Construction: Standard mortise-and-tenon joinery is used on the chair, though the joints are not pinned. The shoe is twice the thickness of the rear seat rail and overhangs its inner face considerably. Curiously, the upper 5/8" along the inside of the seat rails in between the corner blocks projects an additional 1/8," a feature not noted on other Virginia chairs. The medial stretcher is dovetailed into the side stretchers with a large V-shaped joint exposed at the top.
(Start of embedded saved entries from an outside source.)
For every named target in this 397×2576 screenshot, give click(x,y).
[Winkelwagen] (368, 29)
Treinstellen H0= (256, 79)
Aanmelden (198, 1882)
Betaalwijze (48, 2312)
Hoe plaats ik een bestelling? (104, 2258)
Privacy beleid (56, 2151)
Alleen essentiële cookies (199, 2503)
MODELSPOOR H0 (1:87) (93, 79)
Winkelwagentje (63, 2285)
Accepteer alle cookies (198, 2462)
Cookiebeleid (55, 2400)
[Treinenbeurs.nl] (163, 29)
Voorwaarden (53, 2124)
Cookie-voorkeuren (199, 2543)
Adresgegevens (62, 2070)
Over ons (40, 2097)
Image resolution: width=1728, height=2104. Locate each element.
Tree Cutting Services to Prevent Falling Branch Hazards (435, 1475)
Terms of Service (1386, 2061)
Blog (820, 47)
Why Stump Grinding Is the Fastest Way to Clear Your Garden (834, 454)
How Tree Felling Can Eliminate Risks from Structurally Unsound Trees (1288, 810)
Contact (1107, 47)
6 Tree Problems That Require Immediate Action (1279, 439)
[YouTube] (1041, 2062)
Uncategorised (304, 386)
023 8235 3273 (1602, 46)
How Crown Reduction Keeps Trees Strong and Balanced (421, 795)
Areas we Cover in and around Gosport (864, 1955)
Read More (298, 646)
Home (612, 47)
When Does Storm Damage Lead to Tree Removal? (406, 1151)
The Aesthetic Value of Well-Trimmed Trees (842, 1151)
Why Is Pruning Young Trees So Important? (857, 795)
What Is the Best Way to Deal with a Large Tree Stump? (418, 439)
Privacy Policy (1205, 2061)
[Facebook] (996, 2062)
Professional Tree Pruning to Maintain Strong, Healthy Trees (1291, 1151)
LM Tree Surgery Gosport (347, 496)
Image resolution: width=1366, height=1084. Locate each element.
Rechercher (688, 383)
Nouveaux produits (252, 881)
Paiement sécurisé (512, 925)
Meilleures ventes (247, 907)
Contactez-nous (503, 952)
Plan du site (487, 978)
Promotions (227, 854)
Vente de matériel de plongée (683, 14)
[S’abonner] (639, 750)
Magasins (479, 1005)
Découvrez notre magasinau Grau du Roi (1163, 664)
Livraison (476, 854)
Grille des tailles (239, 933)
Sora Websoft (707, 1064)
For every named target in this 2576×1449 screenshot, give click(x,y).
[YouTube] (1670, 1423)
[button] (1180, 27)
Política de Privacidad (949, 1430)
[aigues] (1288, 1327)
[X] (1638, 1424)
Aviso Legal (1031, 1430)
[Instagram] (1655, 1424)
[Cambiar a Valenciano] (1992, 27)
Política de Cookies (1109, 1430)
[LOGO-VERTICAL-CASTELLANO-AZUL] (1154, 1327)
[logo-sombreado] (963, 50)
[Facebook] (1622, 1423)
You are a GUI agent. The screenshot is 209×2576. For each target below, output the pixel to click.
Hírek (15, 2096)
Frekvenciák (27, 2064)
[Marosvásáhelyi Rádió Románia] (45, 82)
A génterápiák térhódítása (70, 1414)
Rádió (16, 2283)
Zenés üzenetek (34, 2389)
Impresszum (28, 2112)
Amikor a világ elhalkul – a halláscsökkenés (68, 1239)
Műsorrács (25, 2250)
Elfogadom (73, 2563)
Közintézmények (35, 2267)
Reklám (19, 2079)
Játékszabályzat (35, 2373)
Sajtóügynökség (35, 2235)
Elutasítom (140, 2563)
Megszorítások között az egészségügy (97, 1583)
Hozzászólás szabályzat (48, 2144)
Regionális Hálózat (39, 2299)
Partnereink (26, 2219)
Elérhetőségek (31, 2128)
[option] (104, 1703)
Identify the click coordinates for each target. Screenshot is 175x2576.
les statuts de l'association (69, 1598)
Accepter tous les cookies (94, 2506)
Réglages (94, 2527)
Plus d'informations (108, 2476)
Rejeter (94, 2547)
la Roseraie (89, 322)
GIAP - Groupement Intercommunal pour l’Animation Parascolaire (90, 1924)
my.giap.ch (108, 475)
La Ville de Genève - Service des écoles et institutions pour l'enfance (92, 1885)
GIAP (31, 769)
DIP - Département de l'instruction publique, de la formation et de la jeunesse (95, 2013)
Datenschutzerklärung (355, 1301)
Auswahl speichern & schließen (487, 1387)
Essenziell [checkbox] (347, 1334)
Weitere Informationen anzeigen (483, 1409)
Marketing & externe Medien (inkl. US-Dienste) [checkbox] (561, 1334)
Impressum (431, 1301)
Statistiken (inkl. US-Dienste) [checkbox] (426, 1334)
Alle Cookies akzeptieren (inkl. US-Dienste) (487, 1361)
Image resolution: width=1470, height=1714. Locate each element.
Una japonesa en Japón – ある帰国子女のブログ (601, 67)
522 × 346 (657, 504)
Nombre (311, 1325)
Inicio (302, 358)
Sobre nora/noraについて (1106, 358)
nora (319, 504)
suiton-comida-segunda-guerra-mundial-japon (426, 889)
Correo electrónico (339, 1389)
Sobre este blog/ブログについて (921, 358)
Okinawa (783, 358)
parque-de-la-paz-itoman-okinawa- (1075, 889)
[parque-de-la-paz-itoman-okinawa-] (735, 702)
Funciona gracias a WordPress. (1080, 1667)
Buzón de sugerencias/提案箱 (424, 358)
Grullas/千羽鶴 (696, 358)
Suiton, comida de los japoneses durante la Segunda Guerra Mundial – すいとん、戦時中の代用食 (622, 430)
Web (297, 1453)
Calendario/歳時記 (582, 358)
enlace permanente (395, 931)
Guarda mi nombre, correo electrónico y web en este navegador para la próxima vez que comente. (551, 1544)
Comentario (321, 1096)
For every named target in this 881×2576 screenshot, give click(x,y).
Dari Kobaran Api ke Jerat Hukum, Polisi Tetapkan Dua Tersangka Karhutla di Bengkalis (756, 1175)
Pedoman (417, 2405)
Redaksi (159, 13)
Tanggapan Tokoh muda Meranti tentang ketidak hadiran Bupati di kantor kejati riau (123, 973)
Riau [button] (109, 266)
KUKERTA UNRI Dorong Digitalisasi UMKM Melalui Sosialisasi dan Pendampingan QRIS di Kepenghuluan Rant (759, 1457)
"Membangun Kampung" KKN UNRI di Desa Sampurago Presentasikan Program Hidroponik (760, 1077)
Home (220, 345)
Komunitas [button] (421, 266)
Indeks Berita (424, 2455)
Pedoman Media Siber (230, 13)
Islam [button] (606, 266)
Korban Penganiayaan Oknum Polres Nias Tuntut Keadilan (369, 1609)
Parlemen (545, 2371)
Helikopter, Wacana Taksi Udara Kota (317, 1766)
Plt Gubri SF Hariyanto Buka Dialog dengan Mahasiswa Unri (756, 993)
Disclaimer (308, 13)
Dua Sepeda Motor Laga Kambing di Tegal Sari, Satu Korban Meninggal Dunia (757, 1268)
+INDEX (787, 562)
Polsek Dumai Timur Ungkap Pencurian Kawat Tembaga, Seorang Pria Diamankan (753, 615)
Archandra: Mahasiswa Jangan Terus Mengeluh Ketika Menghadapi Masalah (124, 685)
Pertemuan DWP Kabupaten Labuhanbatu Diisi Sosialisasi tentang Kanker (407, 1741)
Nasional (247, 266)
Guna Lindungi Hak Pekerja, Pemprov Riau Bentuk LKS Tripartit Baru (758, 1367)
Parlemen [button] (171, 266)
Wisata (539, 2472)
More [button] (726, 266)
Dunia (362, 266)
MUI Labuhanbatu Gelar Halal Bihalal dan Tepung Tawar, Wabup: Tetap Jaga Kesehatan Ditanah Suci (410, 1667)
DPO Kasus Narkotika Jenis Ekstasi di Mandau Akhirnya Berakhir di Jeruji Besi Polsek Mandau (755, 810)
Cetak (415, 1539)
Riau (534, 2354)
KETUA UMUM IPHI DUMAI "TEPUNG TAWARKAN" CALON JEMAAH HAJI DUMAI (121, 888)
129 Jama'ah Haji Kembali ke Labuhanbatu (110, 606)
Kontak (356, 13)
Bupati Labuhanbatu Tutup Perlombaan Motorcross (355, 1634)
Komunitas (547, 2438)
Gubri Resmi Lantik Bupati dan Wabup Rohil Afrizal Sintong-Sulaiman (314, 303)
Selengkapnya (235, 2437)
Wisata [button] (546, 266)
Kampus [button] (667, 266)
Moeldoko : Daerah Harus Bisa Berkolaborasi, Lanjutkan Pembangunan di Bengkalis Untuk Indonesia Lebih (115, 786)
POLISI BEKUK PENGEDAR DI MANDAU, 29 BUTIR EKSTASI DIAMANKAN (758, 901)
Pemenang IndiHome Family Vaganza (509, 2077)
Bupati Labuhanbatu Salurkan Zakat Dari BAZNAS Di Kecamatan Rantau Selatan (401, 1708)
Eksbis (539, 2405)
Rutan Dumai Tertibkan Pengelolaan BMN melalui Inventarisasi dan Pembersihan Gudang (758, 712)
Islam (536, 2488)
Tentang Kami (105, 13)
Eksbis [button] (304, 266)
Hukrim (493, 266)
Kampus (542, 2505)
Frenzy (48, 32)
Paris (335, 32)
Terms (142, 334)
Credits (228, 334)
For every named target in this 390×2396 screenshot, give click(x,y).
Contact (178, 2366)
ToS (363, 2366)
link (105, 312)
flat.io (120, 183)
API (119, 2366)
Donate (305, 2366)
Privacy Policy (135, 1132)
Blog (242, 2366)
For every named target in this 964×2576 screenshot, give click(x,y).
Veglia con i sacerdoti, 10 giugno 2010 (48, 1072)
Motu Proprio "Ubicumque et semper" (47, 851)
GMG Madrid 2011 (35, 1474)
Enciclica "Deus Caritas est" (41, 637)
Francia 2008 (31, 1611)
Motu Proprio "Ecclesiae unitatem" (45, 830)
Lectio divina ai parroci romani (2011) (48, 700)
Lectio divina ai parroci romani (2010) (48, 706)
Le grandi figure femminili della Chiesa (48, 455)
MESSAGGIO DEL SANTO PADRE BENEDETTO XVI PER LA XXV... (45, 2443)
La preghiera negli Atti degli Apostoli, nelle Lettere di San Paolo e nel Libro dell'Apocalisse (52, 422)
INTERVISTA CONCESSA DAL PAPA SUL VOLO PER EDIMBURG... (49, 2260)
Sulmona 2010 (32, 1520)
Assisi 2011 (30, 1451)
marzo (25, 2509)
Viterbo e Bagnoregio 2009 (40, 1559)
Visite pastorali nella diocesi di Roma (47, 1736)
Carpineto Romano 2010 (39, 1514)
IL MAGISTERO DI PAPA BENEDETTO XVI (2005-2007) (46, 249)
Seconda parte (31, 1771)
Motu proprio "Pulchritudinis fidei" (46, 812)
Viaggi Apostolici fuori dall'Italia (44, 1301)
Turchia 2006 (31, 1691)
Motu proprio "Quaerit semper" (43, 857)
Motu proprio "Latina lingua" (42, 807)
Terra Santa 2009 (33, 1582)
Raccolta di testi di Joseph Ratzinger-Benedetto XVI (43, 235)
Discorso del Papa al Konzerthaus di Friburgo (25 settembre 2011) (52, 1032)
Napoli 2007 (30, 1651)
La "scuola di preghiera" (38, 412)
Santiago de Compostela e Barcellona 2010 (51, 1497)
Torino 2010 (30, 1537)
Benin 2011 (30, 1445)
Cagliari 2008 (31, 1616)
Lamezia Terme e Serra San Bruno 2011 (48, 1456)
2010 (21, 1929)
Label TextWith its distinctive Gothic splat and carved rosettes, this chair represents a pattern for which no exact parallel has been discovered in either America or Britain. From an extant set of six, the chair's history is unknown before 1930 when it was purchased from an antiques dealer in Washington, D. C. Evidence suggests that it was made in Fredericksburg, Virginia. The attribution is based partly on the existence of several chairs in the Fredericksburg area with equally unusual splats, and partly on the relationship of this chair to one that descended in the Barrett family of Falmouth, directly across the Rappahannock River from Fredericksburg (see SOUTHERN FURNITURE, fig. 20.1). The CWF chair and the Barrett example each feature a complex splat with large rosettes, a deeply coved splat shoe with a filleted quarter-round molding at the top, and open knee brackets on either side of the front legs. More compelling still is a one-inch-thick strip of wood nailed to the inner face of the rear seat rail in the Barrett chair to provide additional support for the slip-seat frame. Oxidation patterns and a row of screw holes on the CWF chair indicate that it originally featured the same element, which, though common on British seating furniture, is rarely found in American chairs.

Possibly made by James Allan, Fredericksburg, VA.
InscribedNone.
MarkingsNone.
ProvenancePurchased by Perry, Shaw, and Hepburn in 1930 for the Daphne Room at the Raleigh Tavern from Washington, DC, antiques dealer F. St. George Spendlove.